Mi piace guardare passare i treni. Fin da bambino, quando abitavo nella periferia torinese, non lontano dalla stazione del Lingotto. Mi appostavo sul cavalcavia di ferro e guardavo i treni che andavano verso sud e quelli che tornavano a rifiatare sui binari di Porta Nuova, trasportando persone e storie. Lo stesso faccio adesso dietro il cimitero, poco dopo la gora, quando insieme al cane vado a passeggiare da quelle parti. Guardo i treni passare e, nella corsa dei vagoni che si sovrappongono l’uno all’altro, cerco di catturare il mistero dei viaggiatori che si nasconde dietro i vetri: volti, movimenti e sguardi.

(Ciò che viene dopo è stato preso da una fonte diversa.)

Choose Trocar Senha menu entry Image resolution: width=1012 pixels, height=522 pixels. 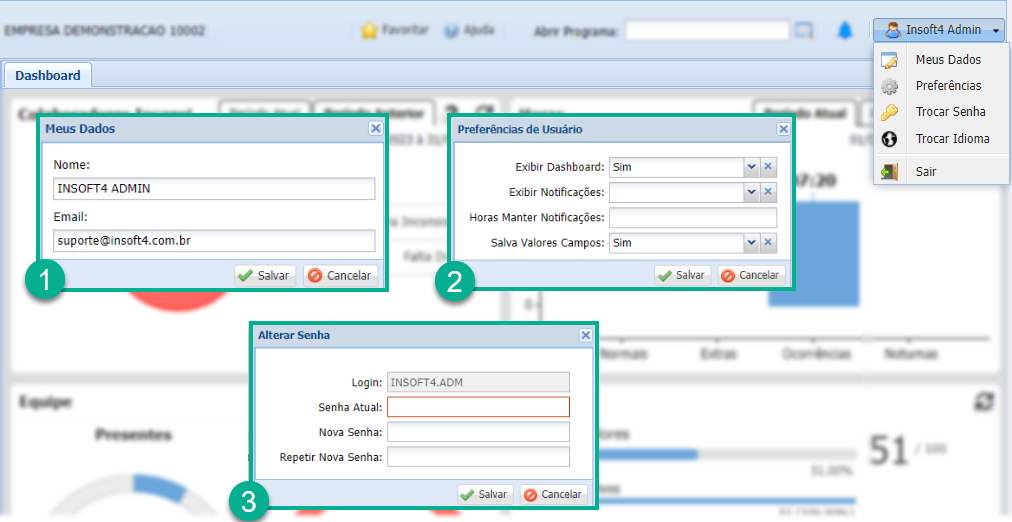coord(950,112)

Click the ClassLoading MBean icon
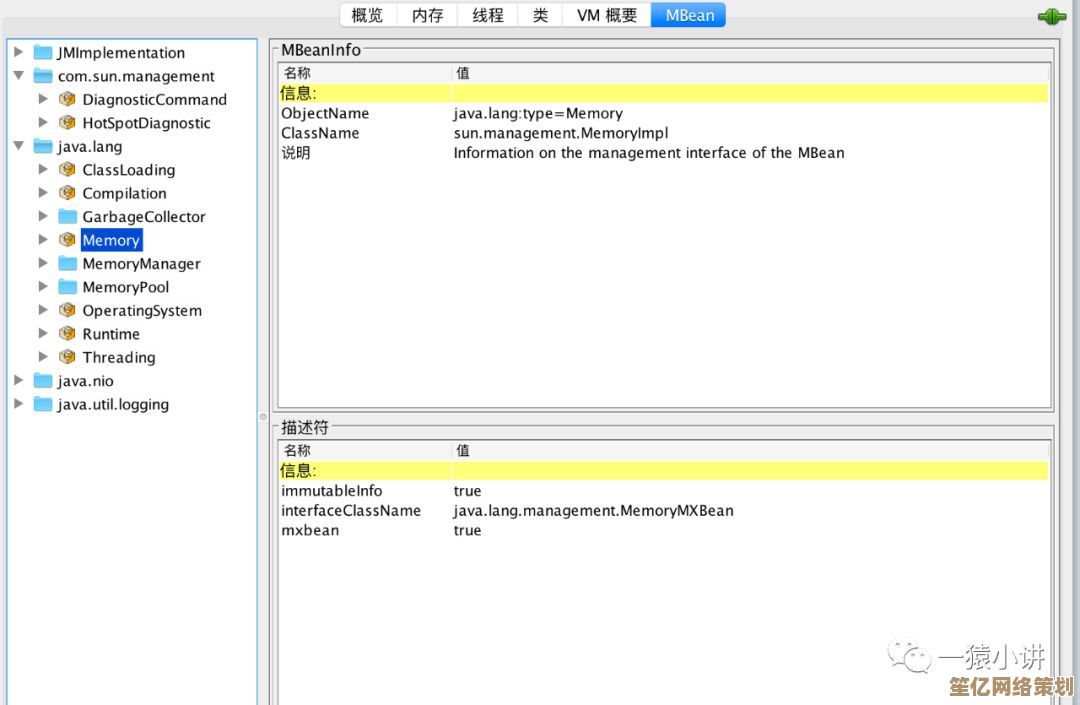point(67,170)
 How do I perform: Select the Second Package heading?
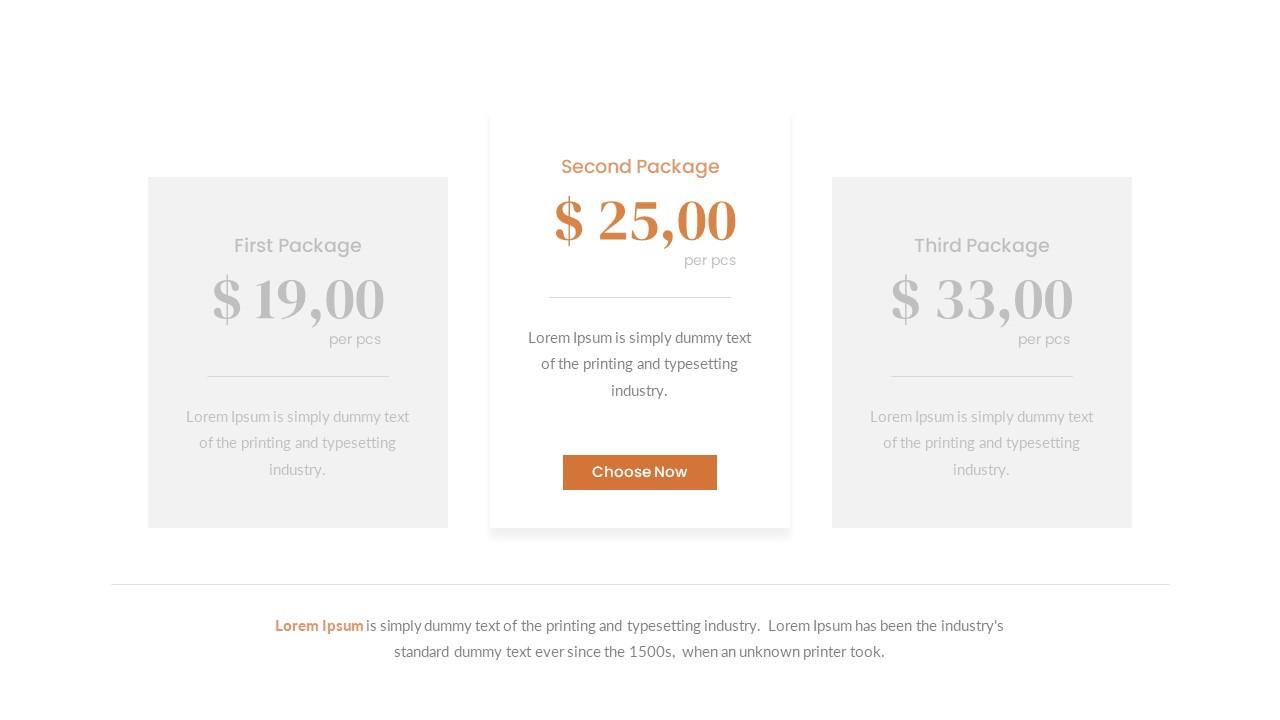(x=640, y=167)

Come guardare scorci di vita dal buco della serratura. Bene, ultimamente, alcune immagini, per me significative, si sono riprodotte attraverso il gioco della luce degli affetti e dei sentimenti su determinate sostanze della realtà quotidiana. Come se avessi intercettato quelle immagini da un treno in fuga. Hanno trovato posto in un album esclusivo e adesso il dispositivo della mia scrittura cerca in qualche modo di renderle visibili per sottoporle al giudizio dei lettori.

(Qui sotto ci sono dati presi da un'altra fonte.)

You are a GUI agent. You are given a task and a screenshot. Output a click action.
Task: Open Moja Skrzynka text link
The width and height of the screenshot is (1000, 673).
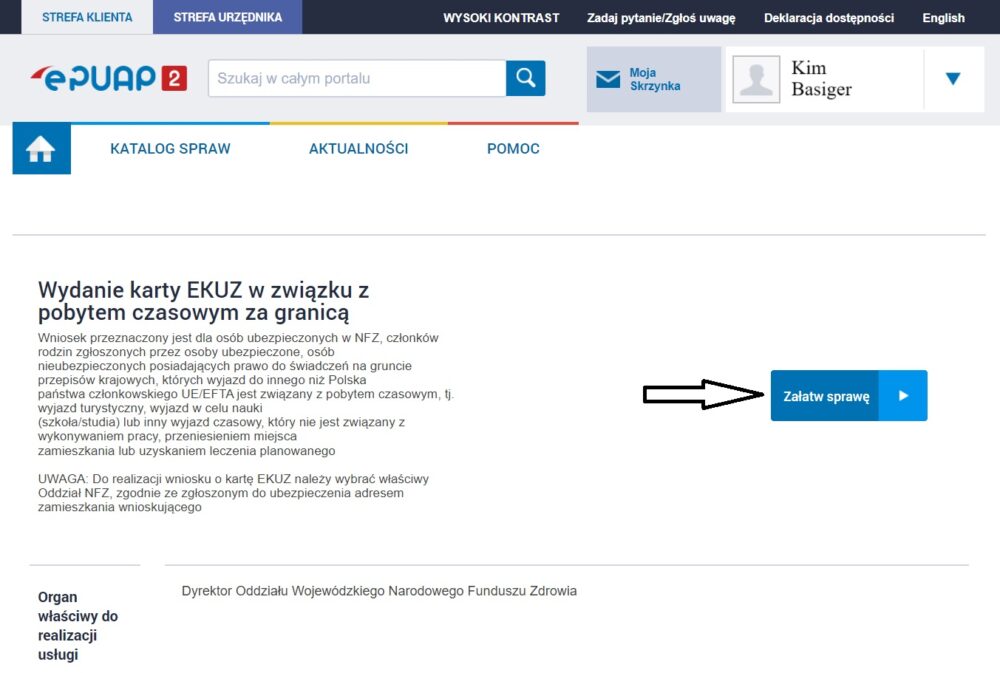click(655, 80)
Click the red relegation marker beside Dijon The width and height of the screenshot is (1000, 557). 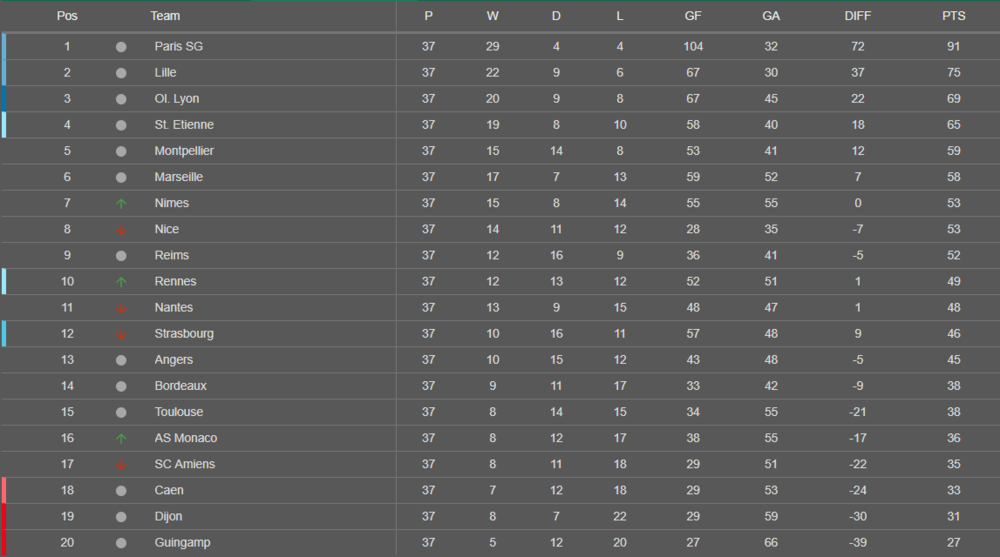(x=3, y=517)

Porta Palazzo, venerdì santo, ore quattordici. I commercianti stanno ritirando le loro merci e gli attrezzi. Quando, all’improvviso, come lazzari comparsi dal nulla, a piccoli gruppi, donne e uomini, soprattutto provenienti dai paesi dell’Est, si aggirano tra le bancarelle alla ricerca di qualcosa da mangiare. È un popolo affamato. Un uomo e un ragazzo attirano la mia attenzione. Forse un padre e un figlio. Il primo con il volto emaciato e la barba incipiente; il secondo dai tratti delicati dell’adolescente imberbe. Sono entrambi strampalati, ma hanno una loro dignità. Il ragazzo, d’improvviso, si getta sotto un banco di frutta e verdura, là dove c’è un mucchietto di mele scartate dal fruttivendolo. I frutti hanno già i segni della decomposizione. Li tasta con cura per saggiare se c’è ancora un po’ di polpa biancastra e zuccherina; poi, se l’esame è positivo, infila le mele in una specie di tascapane che porta a tracolla.

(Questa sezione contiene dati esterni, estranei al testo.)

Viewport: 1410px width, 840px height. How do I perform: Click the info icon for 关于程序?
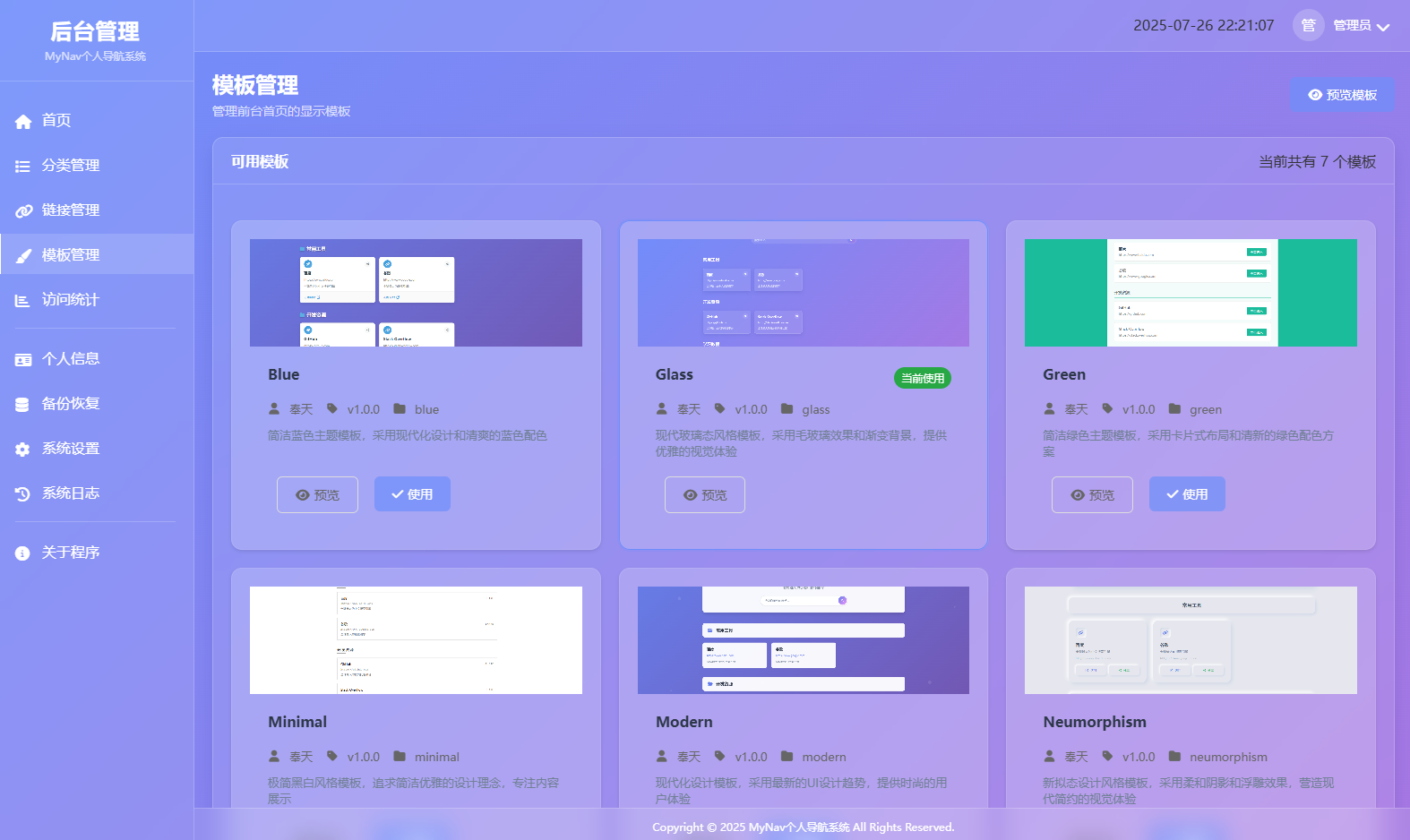[x=23, y=553]
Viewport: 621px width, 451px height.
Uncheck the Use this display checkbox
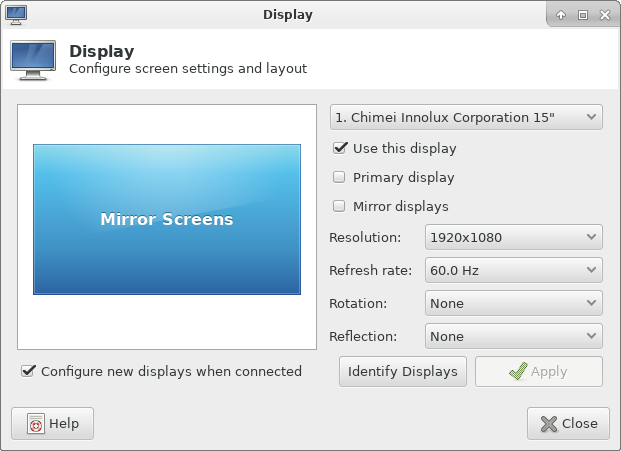(x=340, y=148)
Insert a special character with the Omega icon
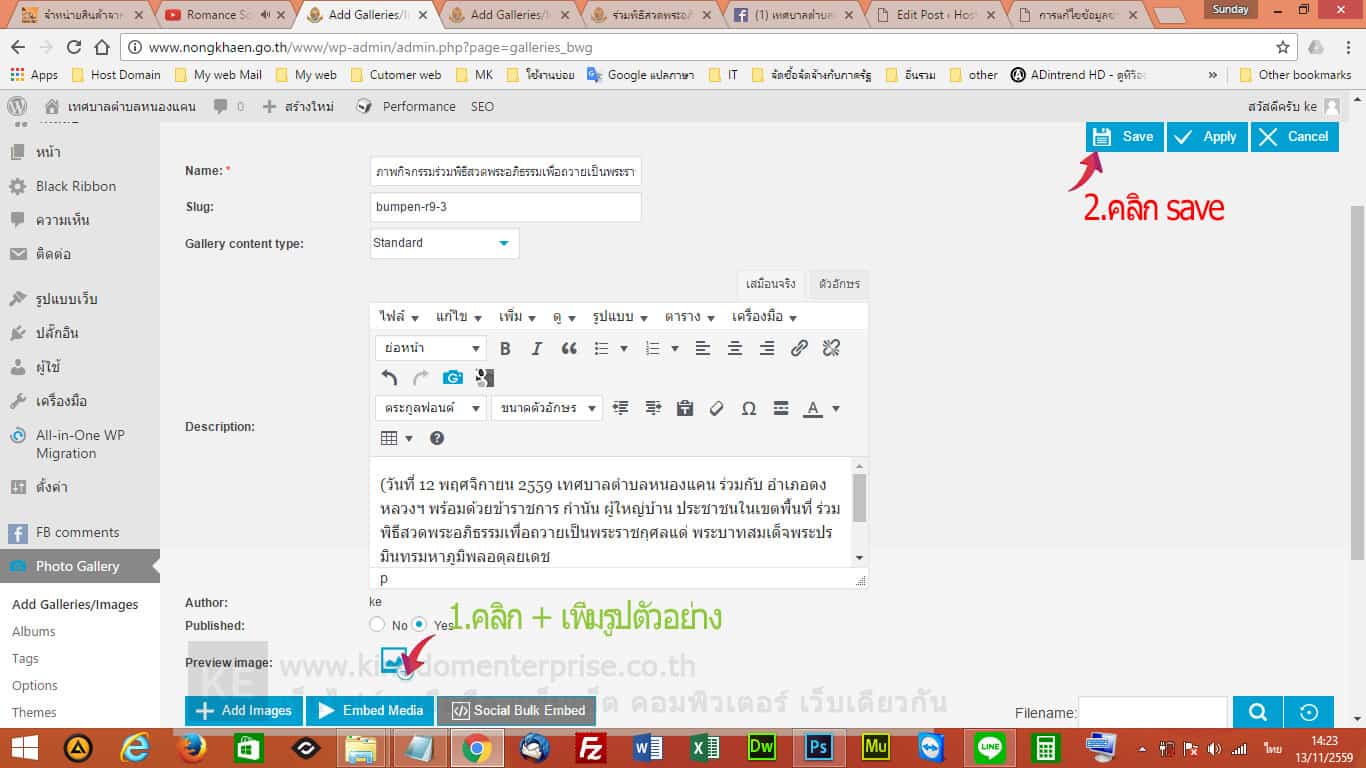The width and height of the screenshot is (1366, 768). tap(748, 408)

Un quarto d’ora dopo, presso l’area del parcheggio, altre donne e altri uomini, esseri derelitti, si apprestano ad eseguire il rito del “buco”. Mi avvicino all’auto: un ragazzo, seduto su un gradino tra il parapetto del controviale e le macchine parcheggiate, si volta verso di me. È diverso dagli altri. Elegantemente vestito, sembra un impiegato di banca nell’ora di pausa. Lo sguardo vuoto di chi frappone tra sé e gli altri un’incommensurabile distanza. Resto immobile, come incantato. Non so che fare. Il giovane uomo scarta una siringa monouso, poi, laccio emostatico un po’ sopra il gomito, freneticamente pizzica una vena non troppe volte martoriata. L’ago è infilato. Un colpo di stantuffo e via ad un fremito di felicità per endovena. Un rivolo di sangue che non vedo. Comincia il bel viaggio verso i deliziosi orizzonti di qualche paradiso artificiale. Pover’uomo, dov’è il sorriso indulgente di Dio?